A limited liability company is not a taxing entity, and it is not recognized by the Internal Revenue Service for tax purposes. So how does an LLC pay income tax? The IRS says that an LLC may be taxed as a partnership or a corporation (for a multiple-member LLC), or be disregarded as an entity separate from its owner (for a single-member LLC).
How a limited liability company pays income tax depends on whether the LLC has one member or more than one member, and whether the LLC elects to be treated as a different business form for tax purposes.
How a Single-member LLC Pays Income Taxes
A single member LLC is taxed as a sole proprietorship. That is, the information about the LLC's income and expenses, and its net income is prepared using Schedule C. The net income from the Schedule C is brought over to Line 12 of the owner's personal tax return (Form 1040 or other).
A single-member LLC is considered a disregarded entity for income tax purposes. That is, the LLC and the owner are separate entities. This is the normal designation for a single-member LLC.
How a Multiple-member LLC Pays Income Taxes
An LLC which has more than one member typically pays income tax as a partnership. The partnership itself does not pay taxes directly to the IRS; the individual partners pay tax based on their share of ownership in the partnership.
The partnership files an information return with the IRS on Form 1065. Then a Schedule K-1 is prepared for each partner, showing the share of the profit/loss of the partnership. The K-1 is filed with the partner's individual return and the gain/loss is shown on the partner's Form 1040.
Income Tax for LLC's classified as Corporations or S Corporations
An LLC may elect to be classified as a corporation or S corporation for tax purposes. Usually, this election is made because it is to the advantage of the business because of both lower taxes for high-income individuals. The election is submitted through IRS Form 8832 - Entity Classification Election.

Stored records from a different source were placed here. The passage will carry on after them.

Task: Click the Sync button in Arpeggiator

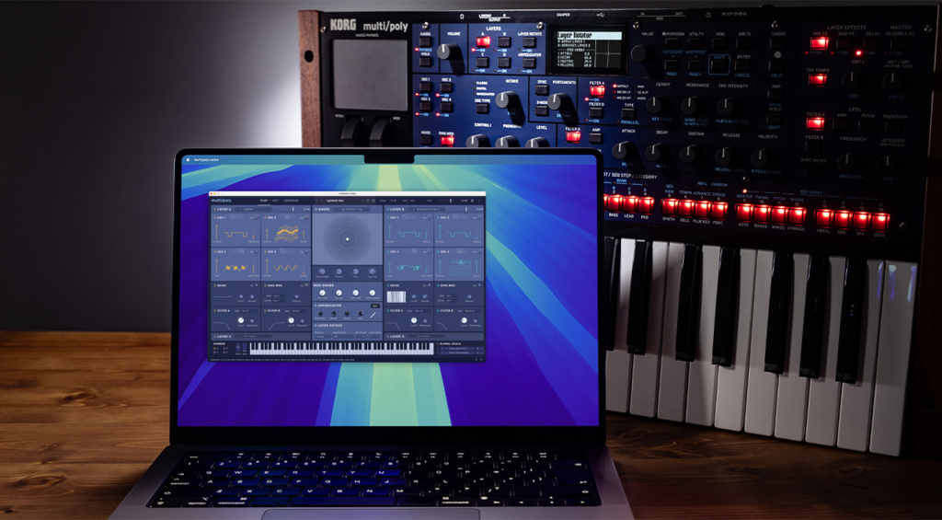Action: pyautogui.click(x=374, y=305)
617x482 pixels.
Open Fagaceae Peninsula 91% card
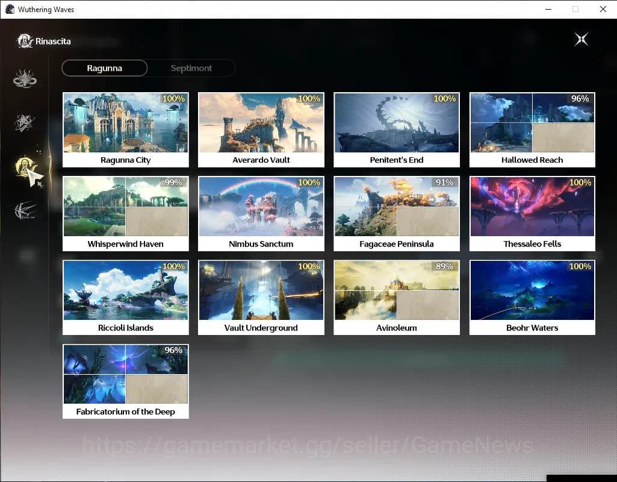[397, 213]
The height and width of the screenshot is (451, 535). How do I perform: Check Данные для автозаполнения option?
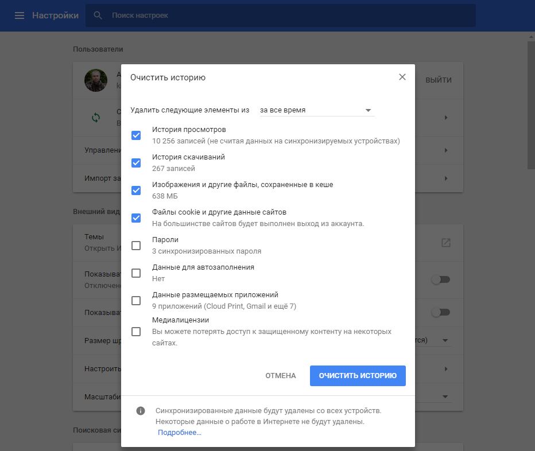point(136,273)
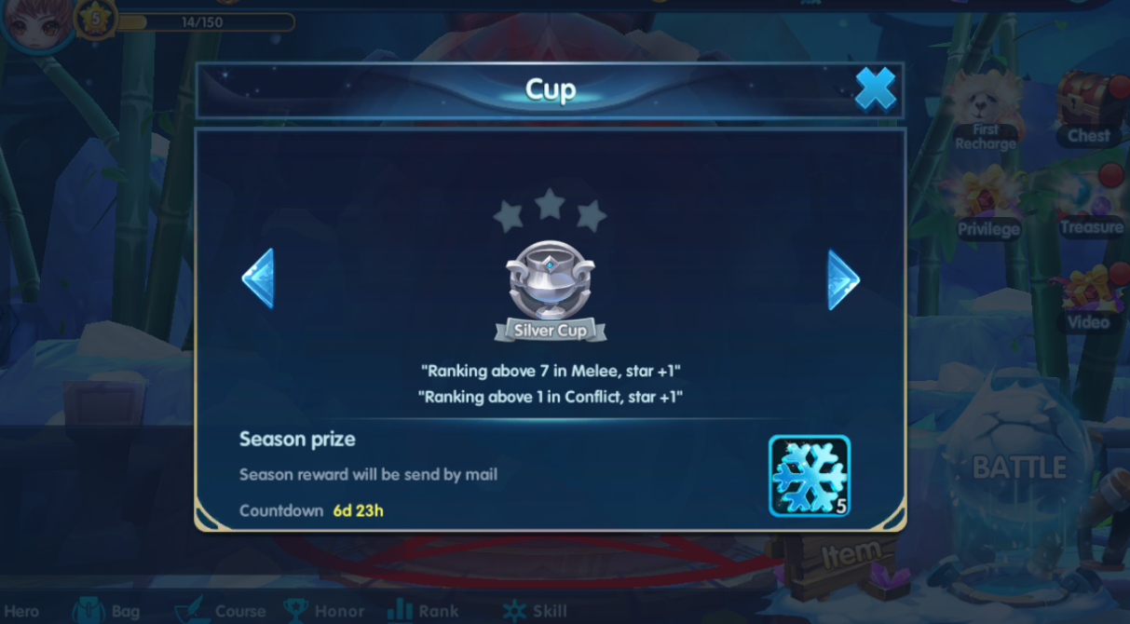Click the player avatar portrait
This screenshot has height=624, width=1130.
click(x=37, y=22)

The LLC then pays income tax based on this new tax status, including state income tax. The LLC continues to operate as an LLC, following the company's operating agreement. How the LLC members are taxed will change with this new tax designation.
LLC's as Pass-through Businesses
Unless the LLC decides to be taxed as a corporation, the LLC is considered a pass-through business. That is, the taxes of the business are passed through to the owners (members), to be included on the individual income tax return. The percentage of net income for the LLC is divided among the members according to their share, as determined by the operating agreement.
For example, consider an LLC with two owners who share equally in the business, and with a net income of $50,000. Each owner would pay tax on $25,000 of net income.
The income or loss from the LLC is considered along with other income of the owner (and spouse, if applicable) for the purpose of determining the total tax liability of the owner.
How LLC's Pay State Income Tax
Each state has a different way of classifying LLC's for state income tax purposes. After you have figured out your LLCs tax status, you can go to your state's department of revenue to find out how your state might be taxed.
You will need to look at two factors:
- What is the tax based on? Most states use the federal income tax liability as a basis, but states modify that basis for their state tax.
- How does the LLCs tax classification (sole proprietor, partnership, S corporation, or corporation) affect the state income tax?
Some states call their income tax a franchise tax. Other states may impose taxes on LLCs as a gross receipts tax rather than an income tax.